- WHAT YOU WILL DO
Copy each item below word for word, without changing a single character.
=== RECORDED DATA ===
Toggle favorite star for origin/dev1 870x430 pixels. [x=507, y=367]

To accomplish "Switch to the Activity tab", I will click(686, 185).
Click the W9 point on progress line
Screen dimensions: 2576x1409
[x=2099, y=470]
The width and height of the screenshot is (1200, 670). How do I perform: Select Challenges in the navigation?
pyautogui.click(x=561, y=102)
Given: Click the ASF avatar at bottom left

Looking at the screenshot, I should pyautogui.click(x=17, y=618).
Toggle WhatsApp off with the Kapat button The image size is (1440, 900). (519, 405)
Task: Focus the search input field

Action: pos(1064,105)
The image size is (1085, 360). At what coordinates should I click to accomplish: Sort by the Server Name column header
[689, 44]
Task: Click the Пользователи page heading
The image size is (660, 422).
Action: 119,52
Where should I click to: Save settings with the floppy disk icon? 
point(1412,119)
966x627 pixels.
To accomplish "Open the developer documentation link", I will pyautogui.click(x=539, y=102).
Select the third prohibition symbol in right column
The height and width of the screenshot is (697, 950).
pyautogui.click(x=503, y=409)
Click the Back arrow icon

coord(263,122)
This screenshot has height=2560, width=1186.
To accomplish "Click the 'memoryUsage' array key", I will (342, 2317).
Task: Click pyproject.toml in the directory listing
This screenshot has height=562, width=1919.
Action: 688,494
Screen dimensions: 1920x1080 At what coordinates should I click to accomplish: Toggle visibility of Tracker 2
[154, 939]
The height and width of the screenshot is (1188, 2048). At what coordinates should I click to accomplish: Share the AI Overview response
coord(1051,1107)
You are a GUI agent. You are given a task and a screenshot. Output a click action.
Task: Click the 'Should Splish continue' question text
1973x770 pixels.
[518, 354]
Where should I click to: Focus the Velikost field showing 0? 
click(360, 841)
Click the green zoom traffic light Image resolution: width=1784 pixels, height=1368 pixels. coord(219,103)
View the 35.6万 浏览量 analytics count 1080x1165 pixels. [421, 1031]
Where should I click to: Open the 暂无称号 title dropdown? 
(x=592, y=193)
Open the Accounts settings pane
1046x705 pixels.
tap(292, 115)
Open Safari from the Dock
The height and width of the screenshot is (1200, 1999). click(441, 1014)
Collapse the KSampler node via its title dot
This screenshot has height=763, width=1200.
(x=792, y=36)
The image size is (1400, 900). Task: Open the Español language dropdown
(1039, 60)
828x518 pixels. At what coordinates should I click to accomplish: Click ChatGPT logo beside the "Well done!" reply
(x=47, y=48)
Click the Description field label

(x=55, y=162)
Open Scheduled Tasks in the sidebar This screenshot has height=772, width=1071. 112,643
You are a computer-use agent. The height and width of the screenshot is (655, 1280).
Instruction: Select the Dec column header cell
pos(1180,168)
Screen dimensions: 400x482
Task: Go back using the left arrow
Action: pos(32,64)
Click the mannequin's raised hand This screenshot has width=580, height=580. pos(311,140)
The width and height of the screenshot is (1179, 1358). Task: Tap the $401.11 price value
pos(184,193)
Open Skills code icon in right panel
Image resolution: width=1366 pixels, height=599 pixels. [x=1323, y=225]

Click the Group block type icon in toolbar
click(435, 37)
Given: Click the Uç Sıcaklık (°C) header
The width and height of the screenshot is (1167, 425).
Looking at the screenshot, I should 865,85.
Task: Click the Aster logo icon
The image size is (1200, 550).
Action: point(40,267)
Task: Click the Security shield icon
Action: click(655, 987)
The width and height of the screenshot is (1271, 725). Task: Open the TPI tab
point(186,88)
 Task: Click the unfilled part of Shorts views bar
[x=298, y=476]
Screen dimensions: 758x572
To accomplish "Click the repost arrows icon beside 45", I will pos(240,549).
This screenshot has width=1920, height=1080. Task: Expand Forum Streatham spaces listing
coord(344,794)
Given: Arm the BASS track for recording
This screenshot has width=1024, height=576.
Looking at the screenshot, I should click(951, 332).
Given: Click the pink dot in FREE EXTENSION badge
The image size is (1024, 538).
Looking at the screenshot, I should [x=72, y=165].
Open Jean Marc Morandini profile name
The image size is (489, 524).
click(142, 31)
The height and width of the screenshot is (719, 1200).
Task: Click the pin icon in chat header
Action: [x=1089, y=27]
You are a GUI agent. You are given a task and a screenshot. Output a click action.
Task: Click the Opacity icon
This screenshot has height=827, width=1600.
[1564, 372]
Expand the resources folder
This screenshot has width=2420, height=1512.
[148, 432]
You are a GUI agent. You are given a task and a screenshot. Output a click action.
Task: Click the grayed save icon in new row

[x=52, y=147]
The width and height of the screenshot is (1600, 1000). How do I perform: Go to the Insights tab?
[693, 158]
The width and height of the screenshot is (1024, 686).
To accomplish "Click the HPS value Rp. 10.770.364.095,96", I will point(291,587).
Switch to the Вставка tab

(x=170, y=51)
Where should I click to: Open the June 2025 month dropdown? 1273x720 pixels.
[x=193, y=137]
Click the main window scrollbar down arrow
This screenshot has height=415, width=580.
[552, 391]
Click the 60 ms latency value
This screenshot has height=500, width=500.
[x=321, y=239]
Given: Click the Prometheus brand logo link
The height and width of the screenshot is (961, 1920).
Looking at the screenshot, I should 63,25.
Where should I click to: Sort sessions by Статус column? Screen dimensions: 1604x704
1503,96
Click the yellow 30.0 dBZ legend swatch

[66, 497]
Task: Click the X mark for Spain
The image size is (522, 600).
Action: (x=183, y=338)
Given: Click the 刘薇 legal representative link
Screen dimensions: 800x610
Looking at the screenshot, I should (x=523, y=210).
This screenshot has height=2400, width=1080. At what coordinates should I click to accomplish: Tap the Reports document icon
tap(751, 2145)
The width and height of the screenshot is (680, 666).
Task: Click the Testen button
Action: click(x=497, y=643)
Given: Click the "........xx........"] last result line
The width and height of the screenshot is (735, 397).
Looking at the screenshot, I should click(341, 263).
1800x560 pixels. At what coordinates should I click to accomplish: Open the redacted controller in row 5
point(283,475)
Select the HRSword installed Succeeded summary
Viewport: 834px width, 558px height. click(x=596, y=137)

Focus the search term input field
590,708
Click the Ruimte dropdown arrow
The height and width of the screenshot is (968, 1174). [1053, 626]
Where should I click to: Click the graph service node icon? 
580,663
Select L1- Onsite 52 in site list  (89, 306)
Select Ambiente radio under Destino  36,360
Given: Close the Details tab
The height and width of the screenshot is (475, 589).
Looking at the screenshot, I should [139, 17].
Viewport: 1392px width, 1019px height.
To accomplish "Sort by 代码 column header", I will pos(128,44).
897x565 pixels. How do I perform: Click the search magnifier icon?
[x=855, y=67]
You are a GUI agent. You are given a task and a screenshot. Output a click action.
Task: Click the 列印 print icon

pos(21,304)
===
- RESPONSE BELOW
Toggle favorite star for origin/dev1 870x430 pixels. [x=507, y=367]

To accomplish "Switch to the Activity tab", I will click(686, 185).
Click the W9 point on progress line
Screen dimensions: 2576x1409
[x=2099, y=470]
The width and height of the screenshot is (1200, 670). How do I perform: Select Challenges in the navigation?
pyautogui.click(x=561, y=102)
Given: Click the ASF avatar at bottom left

Looking at the screenshot, I should pyautogui.click(x=17, y=618).
Toggle WhatsApp off with the Kapat button The image size is (1440, 900). (519, 405)
Task: Focus the search input field

Action: pos(1064,105)
The image size is (1085, 360). At what coordinates should I click to accomplish: Sort by the Server Name column header
[689, 44]
Task: Click the Пользователи page heading
The image size is (660, 422).
Action: 119,52
Where should I click to: Save settings with the floppy disk icon? 
point(1412,119)
966x627 pixels.
To accomplish "Open the developer documentation link", I will pyautogui.click(x=539, y=102).
Select the third prohibition symbol in right column
The height and width of the screenshot is (697, 950).
pyautogui.click(x=503, y=409)
Click the Back arrow icon

coord(263,122)
This screenshot has height=2560, width=1186.
To accomplish "Click the 'memoryUsage' array key", I will (342, 2317).
Task: Click pyproject.toml in the directory listing
This screenshot has height=562, width=1919.
Action: 688,494
Screen dimensions: 1920x1080 At what coordinates should I click to accomplish: Toggle visibility of Tracker 2
[154, 939]
The height and width of the screenshot is (1188, 2048). At what coordinates should I click to accomplish: Share the AI Overview response
coord(1051,1107)
You are a GUI agent. You are given a task and a screenshot. Output a click action.
Task: Click the 'Should Splish continue' question text
1973x770 pixels.
[518, 354]
Where should I click to: Focus the Velikost field showing 0? 
click(360, 841)
Click the green zoom traffic light Image resolution: width=1784 pixels, height=1368 pixels. coord(219,103)
View the 35.6万 浏览量 analytics count 1080x1165 pixels. [421, 1031]
Where should I click to: Open the 暂无称号 title dropdown? 
(x=592, y=193)
Open the Accounts settings pane
1046x705 pixels.
tap(292, 115)
Open Safari from the Dock
The height and width of the screenshot is (1200, 1999). click(441, 1014)
Collapse the KSampler node via its title dot
This screenshot has height=763, width=1200.
(x=792, y=36)
The image size is (1400, 900). Task: Open the Español language dropdown
(1039, 60)
828x518 pixels. At what coordinates should I click to accomplish: Click ChatGPT logo beside the "Well done!" reply
(x=47, y=48)
Click the Description field label

(x=55, y=162)
Open Scheduled Tasks in the sidebar This screenshot has height=772, width=1071. 112,643
You are a computer-use agent. The height and width of the screenshot is (655, 1280).
Instruction: Select the Dec column header cell
pos(1180,168)
Screen dimensions: 400x482
Task: Go back using the left arrow
Action: pos(32,64)
Click the mannequin's raised hand This screenshot has width=580, height=580. pos(311,140)
The width and height of the screenshot is (1179, 1358). Task: Tap the $401.11 price value
pos(184,193)
Open Skills code icon in right panel
Image resolution: width=1366 pixels, height=599 pixels. [x=1323, y=225]

Click the Group block type icon in toolbar
click(435, 37)
Given: Click the Uç Sıcaklık (°C) header
The width and height of the screenshot is (1167, 425).
Looking at the screenshot, I should 865,85.
Task: Click the Aster logo icon
The image size is (1200, 550).
Action: point(40,267)
Task: Click the Security shield icon
Action: click(655, 987)
The width and height of the screenshot is (1271, 725). Task: Open the TPI tab
point(186,88)
 Task: Click the unfilled part of Shorts views bar
[x=298, y=476]
Screen dimensions: 758x572
To accomplish "Click the repost arrows icon beside 45", I will pos(240,549).
This screenshot has width=1920, height=1080. Task: Expand Forum Streatham spaces listing
coord(344,794)
Given: Arm the BASS track for recording
This screenshot has width=1024, height=576.
Looking at the screenshot, I should click(951, 332).
Given: Click the pink dot in FREE EXTENSION badge
The image size is (1024, 538).
Looking at the screenshot, I should [x=72, y=165].
Open Jean Marc Morandini profile name
The image size is (489, 524).
click(142, 31)
The height and width of the screenshot is (719, 1200).
Task: Click the pin icon in chat header
Action: [x=1089, y=27]
You are a GUI agent. You are given a task and a screenshot. Output a click action.
Task: Click the Opacity icon
This screenshot has height=827, width=1600.
[1564, 372]
Expand the resources folder
This screenshot has width=2420, height=1512.
[148, 432]
You are a GUI agent. You are given a task and a screenshot. Output a click action.
Task: Click the grayed save icon in new row

[x=52, y=147]
The width and height of the screenshot is (1600, 1000). How do I perform: Go to the Insights tab?
[693, 158]
The width and height of the screenshot is (1024, 686).
To accomplish "Click the HPS value Rp. 10.770.364.095,96", I will point(291,587).
Switch to the Вставка tab

(x=170, y=51)
Where should I click to: Open the June 2025 month dropdown? 1273x720 pixels.
[x=193, y=137]
Click the main window scrollbar down arrow
This screenshot has height=415, width=580.
[552, 391]
Click the 60 ms latency value
This screenshot has height=500, width=500.
[x=321, y=239]
Given: Click the Prometheus brand logo link
The height and width of the screenshot is (961, 1920).
Looking at the screenshot, I should 63,25.
Where should I click to: Sort sessions by Статус column? Screen dimensions: 1604x704
1503,96
Click the yellow 30.0 dBZ legend swatch

[66, 497]
Task: Click the X mark for Spain
The image size is (522, 600).
Action: (x=183, y=338)
Given: Click the 刘薇 legal representative link
Screen dimensions: 800x610
Looking at the screenshot, I should (x=523, y=210).
This screenshot has height=2400, width=1080. At what coordinates should I click to accomplish: Tap the Reports document icon
tap(751, 2145)
The width and height of the screenshot is (680, 666).
Task: Click the Testen button
Action: click(x=497, y=643)
Given: Click the "........xx........"] last result line
The width and height of the screenshot is (735, 397).
Looking at the screenshot, I should click(341, 263).
1800x560 pixels. At what coordinates should I click to accomplish: Open the redacted controller in row 5
point(283,475)
Select the HRSword installed Succeeded summary
Viewport: 834px width, 558px height. click(x=596, y=137)

Focus the search term input field
590,708
Click the Ruimte dropdown arrow
The height and width of the screenshot is (968, 1174). [1053, 626]
Where should I click to: Click the graph service node icon? 
580,663
Select L1- Onsite 52 in site list  (89, 306)
Select Ambiente radio under Destino  36,360
Given: Close the Details tab
The height and width of the screenshot is (475, 589).
Looking at the screenshot, I should [139, 17].
Viewport: 1392px width, 1019px height.
To accomplish "Sort by 代码 column header", I will pos(128,44).
897x565 pixels. How do I perform: Click the search magnifier icon?
[x=855, y=67]
You are a GUI agent. You are given a task and a screenshot. Output a click action.
Task: Click the 列印 print icon

pos(21,304)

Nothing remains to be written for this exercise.